- [Directions for this task]
The answer must consist solely of the lines from the line with "Task: Select the median point atop the curve" to the final line of the data below, reproduced exactly, pictures omitted.

[Study material Boundary: Start]

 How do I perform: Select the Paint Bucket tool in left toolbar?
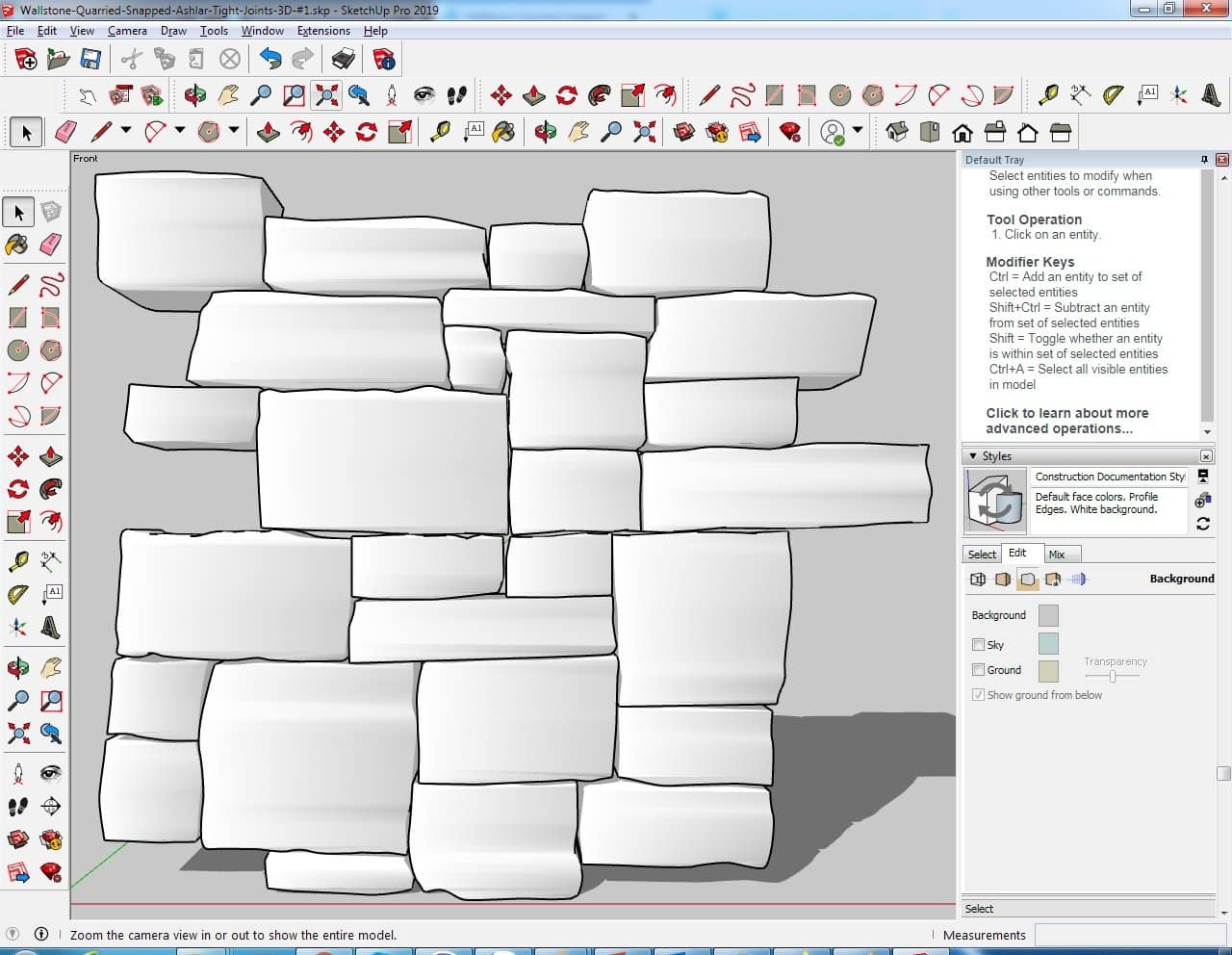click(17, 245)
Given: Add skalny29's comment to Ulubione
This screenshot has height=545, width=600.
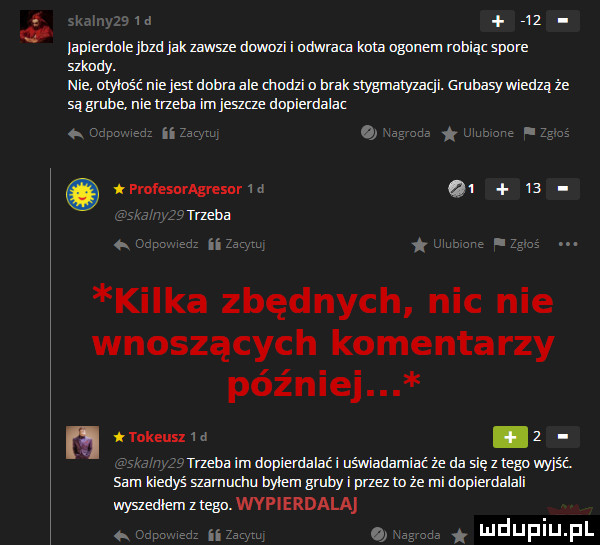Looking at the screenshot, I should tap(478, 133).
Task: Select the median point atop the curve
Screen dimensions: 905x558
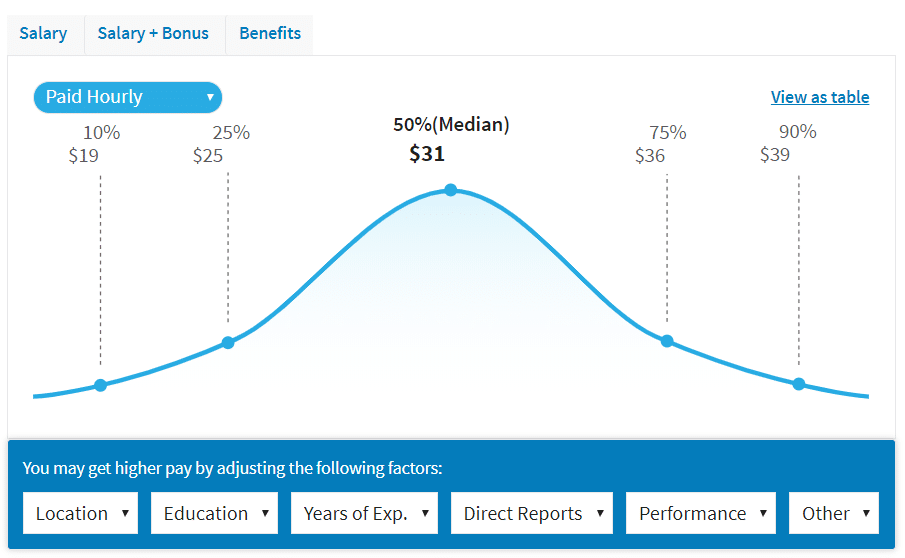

[Study material Boundary: End]

- [Finished exercise]
Task: Select the median point atop the curve
Screen dimensions: 905x558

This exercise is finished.